- Opening Delimiter -
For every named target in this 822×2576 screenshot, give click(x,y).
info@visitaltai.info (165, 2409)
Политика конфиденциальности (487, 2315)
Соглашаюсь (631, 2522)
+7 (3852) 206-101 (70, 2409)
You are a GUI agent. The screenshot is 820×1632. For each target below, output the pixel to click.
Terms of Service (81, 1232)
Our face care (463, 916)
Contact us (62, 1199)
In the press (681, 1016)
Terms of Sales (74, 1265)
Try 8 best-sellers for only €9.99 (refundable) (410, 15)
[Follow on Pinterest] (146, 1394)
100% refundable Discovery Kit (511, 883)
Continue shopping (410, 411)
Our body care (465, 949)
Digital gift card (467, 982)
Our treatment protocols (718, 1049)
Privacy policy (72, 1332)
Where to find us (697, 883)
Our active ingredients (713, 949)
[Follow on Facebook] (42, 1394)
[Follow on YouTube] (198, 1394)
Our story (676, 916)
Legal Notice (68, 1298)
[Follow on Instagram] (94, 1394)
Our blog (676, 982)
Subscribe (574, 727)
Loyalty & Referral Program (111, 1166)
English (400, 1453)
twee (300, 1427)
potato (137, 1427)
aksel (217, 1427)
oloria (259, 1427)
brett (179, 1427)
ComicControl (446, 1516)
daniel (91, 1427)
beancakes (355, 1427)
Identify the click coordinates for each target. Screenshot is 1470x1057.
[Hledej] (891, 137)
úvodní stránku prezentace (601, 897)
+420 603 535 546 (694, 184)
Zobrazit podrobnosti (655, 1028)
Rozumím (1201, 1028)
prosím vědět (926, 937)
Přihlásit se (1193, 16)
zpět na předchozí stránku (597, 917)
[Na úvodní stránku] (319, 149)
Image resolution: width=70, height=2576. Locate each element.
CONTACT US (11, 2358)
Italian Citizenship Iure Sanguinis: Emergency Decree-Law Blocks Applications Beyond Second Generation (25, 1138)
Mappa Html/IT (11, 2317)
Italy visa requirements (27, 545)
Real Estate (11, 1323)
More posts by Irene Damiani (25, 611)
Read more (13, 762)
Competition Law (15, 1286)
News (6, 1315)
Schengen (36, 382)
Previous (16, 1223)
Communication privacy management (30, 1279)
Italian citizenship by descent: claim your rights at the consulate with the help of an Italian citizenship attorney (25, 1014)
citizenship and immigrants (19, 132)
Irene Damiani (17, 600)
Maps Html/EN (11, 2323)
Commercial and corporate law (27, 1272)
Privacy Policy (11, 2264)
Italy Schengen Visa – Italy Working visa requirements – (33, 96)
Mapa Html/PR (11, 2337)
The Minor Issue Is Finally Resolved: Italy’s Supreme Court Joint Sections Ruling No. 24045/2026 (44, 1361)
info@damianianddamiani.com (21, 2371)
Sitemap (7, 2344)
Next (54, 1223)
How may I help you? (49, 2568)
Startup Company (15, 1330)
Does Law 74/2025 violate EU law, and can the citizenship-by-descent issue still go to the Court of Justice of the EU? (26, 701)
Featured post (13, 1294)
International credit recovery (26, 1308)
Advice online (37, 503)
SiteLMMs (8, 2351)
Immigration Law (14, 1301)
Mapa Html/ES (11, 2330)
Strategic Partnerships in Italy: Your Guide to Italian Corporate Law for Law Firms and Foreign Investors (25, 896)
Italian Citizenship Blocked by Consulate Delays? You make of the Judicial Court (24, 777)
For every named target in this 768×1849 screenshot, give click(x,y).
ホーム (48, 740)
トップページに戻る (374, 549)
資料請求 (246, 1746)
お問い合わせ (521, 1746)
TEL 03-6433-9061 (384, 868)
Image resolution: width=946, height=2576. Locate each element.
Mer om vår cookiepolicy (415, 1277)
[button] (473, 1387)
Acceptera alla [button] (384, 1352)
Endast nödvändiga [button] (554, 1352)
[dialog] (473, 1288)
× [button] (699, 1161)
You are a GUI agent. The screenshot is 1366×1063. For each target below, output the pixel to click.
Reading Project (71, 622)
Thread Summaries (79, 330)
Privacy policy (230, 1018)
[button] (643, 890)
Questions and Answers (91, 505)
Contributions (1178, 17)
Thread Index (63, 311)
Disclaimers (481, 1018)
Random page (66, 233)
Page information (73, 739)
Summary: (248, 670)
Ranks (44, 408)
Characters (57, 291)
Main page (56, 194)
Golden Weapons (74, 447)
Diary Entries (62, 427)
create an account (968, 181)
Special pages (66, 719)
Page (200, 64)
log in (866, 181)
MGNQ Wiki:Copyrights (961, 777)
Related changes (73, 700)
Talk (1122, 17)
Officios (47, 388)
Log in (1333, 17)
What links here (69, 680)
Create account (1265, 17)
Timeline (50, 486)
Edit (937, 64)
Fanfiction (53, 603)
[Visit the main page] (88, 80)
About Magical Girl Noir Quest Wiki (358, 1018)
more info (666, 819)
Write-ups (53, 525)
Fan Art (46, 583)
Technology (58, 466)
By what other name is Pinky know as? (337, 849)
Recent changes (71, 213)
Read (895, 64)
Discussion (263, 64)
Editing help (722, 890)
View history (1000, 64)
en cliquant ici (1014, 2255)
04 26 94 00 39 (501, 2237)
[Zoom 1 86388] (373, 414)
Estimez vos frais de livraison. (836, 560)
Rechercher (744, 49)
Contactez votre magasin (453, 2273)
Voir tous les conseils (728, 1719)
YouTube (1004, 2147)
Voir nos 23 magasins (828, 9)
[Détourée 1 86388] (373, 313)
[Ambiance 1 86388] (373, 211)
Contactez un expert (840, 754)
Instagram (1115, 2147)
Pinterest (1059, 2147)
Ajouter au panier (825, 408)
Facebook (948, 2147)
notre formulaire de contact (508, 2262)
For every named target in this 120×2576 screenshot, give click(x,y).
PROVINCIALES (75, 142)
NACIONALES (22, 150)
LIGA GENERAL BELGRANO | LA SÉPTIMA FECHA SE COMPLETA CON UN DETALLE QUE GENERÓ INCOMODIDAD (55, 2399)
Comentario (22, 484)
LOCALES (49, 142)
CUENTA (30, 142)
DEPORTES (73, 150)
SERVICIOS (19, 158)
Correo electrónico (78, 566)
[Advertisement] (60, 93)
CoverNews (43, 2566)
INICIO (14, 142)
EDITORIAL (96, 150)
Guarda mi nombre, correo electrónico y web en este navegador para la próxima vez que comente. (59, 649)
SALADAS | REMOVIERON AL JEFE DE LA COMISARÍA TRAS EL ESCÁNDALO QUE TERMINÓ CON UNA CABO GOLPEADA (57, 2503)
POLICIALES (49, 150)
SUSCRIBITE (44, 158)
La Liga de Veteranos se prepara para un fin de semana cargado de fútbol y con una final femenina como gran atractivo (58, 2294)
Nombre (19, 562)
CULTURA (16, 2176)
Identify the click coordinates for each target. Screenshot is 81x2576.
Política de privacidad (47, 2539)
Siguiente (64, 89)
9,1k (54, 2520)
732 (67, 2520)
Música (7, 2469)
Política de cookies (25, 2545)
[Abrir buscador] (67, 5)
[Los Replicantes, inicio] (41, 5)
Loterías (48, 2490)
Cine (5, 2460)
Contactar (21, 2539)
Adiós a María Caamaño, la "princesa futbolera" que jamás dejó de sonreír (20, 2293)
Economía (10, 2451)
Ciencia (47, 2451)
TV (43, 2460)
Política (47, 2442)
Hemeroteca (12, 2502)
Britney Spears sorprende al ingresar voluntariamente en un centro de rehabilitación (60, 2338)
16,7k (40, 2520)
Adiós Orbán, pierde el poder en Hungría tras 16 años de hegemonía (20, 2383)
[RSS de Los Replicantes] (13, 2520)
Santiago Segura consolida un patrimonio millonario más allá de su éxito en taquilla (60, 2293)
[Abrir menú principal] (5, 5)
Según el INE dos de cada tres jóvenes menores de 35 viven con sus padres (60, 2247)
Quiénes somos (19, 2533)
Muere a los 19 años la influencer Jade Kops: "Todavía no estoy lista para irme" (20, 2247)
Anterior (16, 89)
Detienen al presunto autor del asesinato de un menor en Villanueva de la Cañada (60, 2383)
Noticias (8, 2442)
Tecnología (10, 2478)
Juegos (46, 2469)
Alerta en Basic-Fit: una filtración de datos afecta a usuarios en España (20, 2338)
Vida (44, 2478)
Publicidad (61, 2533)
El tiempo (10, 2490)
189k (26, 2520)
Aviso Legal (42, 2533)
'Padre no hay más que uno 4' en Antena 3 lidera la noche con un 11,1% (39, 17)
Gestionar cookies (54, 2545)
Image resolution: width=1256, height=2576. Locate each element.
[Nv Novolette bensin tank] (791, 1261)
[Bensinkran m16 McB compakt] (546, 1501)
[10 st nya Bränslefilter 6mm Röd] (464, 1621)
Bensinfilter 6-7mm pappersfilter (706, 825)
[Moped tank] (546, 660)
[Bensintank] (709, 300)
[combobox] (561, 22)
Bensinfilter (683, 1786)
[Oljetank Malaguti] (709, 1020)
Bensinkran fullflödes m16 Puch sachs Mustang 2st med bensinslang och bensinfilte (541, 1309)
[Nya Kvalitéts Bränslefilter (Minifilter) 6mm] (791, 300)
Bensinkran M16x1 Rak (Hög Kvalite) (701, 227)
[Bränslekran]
- Closing Delimiter -
**Task instructions:**
Given the records above, return exactly the lines starting at the line containing "For every named target in this 768×1849" and ending at the line containing "YouTube (1004, 2147)", including both.

**Answer to this task:**
For every named target in this 768×1849 screenshot, give click(x,y).
ホーム (48, 740)
トップページに戻る (374, 549)
資料請求 (246, 1746)
お問い合わせ (521, 1746)
TEL 03-6433-9061 (384, 868)
Image resolution: width=946, height=2576. Locate each element.
Mer om vår cookiepolicy (415, 1277)
[button] (473, 1387)
Acceptera alla [button] (384, 1352)
Endast nödvändiga [button] (554, 1352)
[dialog] (473, 1288)
× [button] (699, 1161)
You are a GUI agent. The screenshot is 1366×1063. For each target below, output the pixel to click.
Reading Project (71, 622)
Thread Summaries (79, 330)
Privacy policy (230, 1018)
[button] (643, 890)
Questions and Answers (91, 505)
Contributions (1178, 17)
Thread Index (63, 311)
Disclaimers (481, 1018)
Random page (66, 233)
Page information (73, 739)
Summary: (248, 670)
Ranks (44, 408)
Characters (57, 291)
Main page (56, 194)
Golden Weapons (74, 447)
Diary Entries (62, 427)
create an account (968, 181)
Special pages (66, 719)
Page (200, 64)
log in (866, 181)
MGNQ Wiki:Copyrights (961, 777)
Related changes (73, 700)
Talk (1122, 17)
Officios (47, 388)
Log in (1333, 17)
What links here (69, 680)
Create account (1265, 17)
Timeline (50, 486)
Edit (937, 64)
Fanfiction (53, 603)
[Visit the main page] (88, 80)
About Magical Girl Noir Quest Wiki (358, 1018)
more info (666, 819)
Write-ups (53, 525)
Fan Art (46, 583)
Technology (58, 466)
By what other name is Pinky know as? (337, 849)
Recent changes (71, 213)
Read (895, 64)
Discussion (263, 64)
Editing help (722, 890)
View history (1000, 64)
en cliquant ici (1014, 2255)
04 26 94 00 39 (501, 2237)
[Zoom 1 86388] (373, 414)
Estimez vos frais de livraison. (836, 560)
Rechercher (744, 49)
Contactez votre magasin (453, 2273)
Voir tous les conseils (728, 1719)
YouTube (1004, 2147)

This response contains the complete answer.